# Windows 10 - Netzwerkkabel wurde entfernt



## Schoggi0603 (18. April 2019)

Ich habe ein sehr interessantes Problem mit meinem Internet (LAN-Anschluss):

Wenn ich den PC starte, sobald ich zu Hause bin, habe ich rechts unten ein rotes Netzwerkzeichen und mein LED-Lämpchen meiner Onboard-Netzwerkkarte (Intel I219V) leuchtet nicht. Allerdings ist die Ethernet-Verbindung aufgelistet in den Netzwerken und es steht "Netzwerkkabel wurde entfernt".
Am Router kann es nicht legen, denn das WLAN funktioniert auf meinem Handy. Ausserdem kann ich per Hotspot meinen PC per WLAN verbinden, d.h. der WLAN Anschluss auf meinem Motherboard funktioniert (ASUS Strix X99 Gaming). 

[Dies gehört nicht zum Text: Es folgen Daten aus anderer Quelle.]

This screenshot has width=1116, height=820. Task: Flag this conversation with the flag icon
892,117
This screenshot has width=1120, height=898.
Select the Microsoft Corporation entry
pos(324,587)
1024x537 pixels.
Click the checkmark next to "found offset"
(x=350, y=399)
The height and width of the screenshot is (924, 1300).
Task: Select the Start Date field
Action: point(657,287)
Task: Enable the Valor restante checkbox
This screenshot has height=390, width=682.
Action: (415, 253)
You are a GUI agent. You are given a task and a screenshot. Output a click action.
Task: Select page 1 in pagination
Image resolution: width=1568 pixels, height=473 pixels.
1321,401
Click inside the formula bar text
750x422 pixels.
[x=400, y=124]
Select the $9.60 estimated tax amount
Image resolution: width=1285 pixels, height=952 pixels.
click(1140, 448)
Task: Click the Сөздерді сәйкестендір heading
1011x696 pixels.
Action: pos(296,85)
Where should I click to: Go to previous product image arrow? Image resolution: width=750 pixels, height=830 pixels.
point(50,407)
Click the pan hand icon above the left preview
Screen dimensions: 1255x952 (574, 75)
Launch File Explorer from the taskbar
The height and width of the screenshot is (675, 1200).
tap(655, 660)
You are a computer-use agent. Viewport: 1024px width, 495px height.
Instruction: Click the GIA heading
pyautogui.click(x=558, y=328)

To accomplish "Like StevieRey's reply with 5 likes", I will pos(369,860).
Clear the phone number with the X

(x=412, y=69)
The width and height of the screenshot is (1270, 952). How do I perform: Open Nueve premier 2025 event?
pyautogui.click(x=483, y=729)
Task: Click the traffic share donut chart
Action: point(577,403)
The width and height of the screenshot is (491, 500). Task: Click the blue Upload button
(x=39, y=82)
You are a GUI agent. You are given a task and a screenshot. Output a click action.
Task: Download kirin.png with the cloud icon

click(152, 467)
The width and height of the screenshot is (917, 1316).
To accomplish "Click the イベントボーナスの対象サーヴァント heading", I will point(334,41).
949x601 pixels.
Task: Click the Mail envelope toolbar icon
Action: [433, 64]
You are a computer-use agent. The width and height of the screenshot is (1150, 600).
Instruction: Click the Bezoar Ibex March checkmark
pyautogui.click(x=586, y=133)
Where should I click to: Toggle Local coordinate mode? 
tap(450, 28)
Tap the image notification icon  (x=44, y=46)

Was ich versucht habe: Neuinstallation aller Treiber (über die Intel-Website) / Diverse Einstellungen (IvP6 und Energiesparmodus etc.) / Neues Kabel getestet 

Jetzt kommt der Knackpunkt: Wenn ich den PC 1-3 Mal neustarte, indem ich die NETZWERKEINSTELLUNGEN ZURÜCKSETZE, funktioniert das Ethernet irgendwann plötzlich wieder. Manchmal nach dem 1. Mal, manchmal nach dem 2. oder 3. Mal --> Das Lämpchen leuchtet dann Orange und laut Speedtest habe ich eine Download-Geschwindigkeit von 97Mbit/s von theoretisch möglichen 100Mbit/s --> also fast eine "perfekte" Verbindung.

Das müsste doch heissen, dass meine Netzwerkkarte eigentlich funktionieren müsste oder? Kann ich das irgendwie umgehen, sodass ich nicht jedes Mal so um die 20 Minuten verliere, bis das Ethernet endlich mal funktioniert? 

Danke für die Hilfe jetzt schon einmal.


----------



## taks (18. April 2019)

Was hast du denn für einen Router?


----------



## MfDoom (18. April 2019)

Ich habe das sporadisch auch, wlan funktioniert und der pc  hat kein Netz. Ein Neustart behebt das Problem. Da es nicht von Anfang an so war habe ich die onbord netzwerkkarte  im Verdacht. Sie geht vermutlich langsam kaputt. 
Es passiert eigentlich auch nur nach dem Kaltstart, als ob die netzwerkkarte nicht mit startet, selten auch zwischendurch dem laufenden Betrieb


----------



## Schoggi0603 (18. April 2019)

taks schrieb:


> Was hast du denn für einen Router?



Ehrlich gesagt keine Ahnung. Ich wohne in einer Wohngemeinschaft und wir haben keinen direkten Zugriff auf den Router - wir können nur das Kabel ein- und ausstecken. Mein LAN-Anschluss ist einfach eine Buchse in meinem Zimmer.


----------



## Schoggi0603 (18. April 2019)

MfDoom schrieb:


> Ich habe das sporadisch auch, wlan funktioniert und der pc  hat kein Netz. Ein Neustart behebt das Problem. Da es nicht von Anfang an so war habe ich die onbord netzwerkkarte  im Verdacht. Sie geht vermutlich langsam kaputt.
> Es passiert eigentlich auch nur nach dem Kaltstart, als ob die netzwerkkarte nicht mit startet, selten auch zwischendurch dem laufenden Betrieb



Hm...komisch, da das Mainboard erst ca. 7 Monate alt ist. Ich könnte mal eine PCI-Karte ausprobieren. Allerdings wäre ich natürlich froh, wenns auch ohne gehen würde. Zudem muss ich noch sagen, dass wenn das Internet mal funktioniert, dann gehts auch zu 100%. Also es "wechselt" dann nicht ziwschen aktiver und inaktiver Verbindung, sobald es einmal verbunden ist und funktioniert, dann bleibt es das auch lustigerweise.


----------



## drstoecker (18. April 2019)

Mach mal einen neuen Treiber drauf fürs lan. Die Ports im Router sollten auch auf volle power stehen, Lein sparmodus.


----------



## Malkolm (19. April 2019)

Mal das Kabel getauscht und die Dose gecheckt?


----------



## Schoggi0603 (21. April 2019)

Anscheinend lag das Problem irgendwie am Anschluss - an einem anderen Anschluss bei nem Kumpel hats funktioniert. Kenne mich allerdings zu wenig damit aus und werde deshalb wohl jemand kommen lassen müssen.

Danke für die Vorschläge.


----------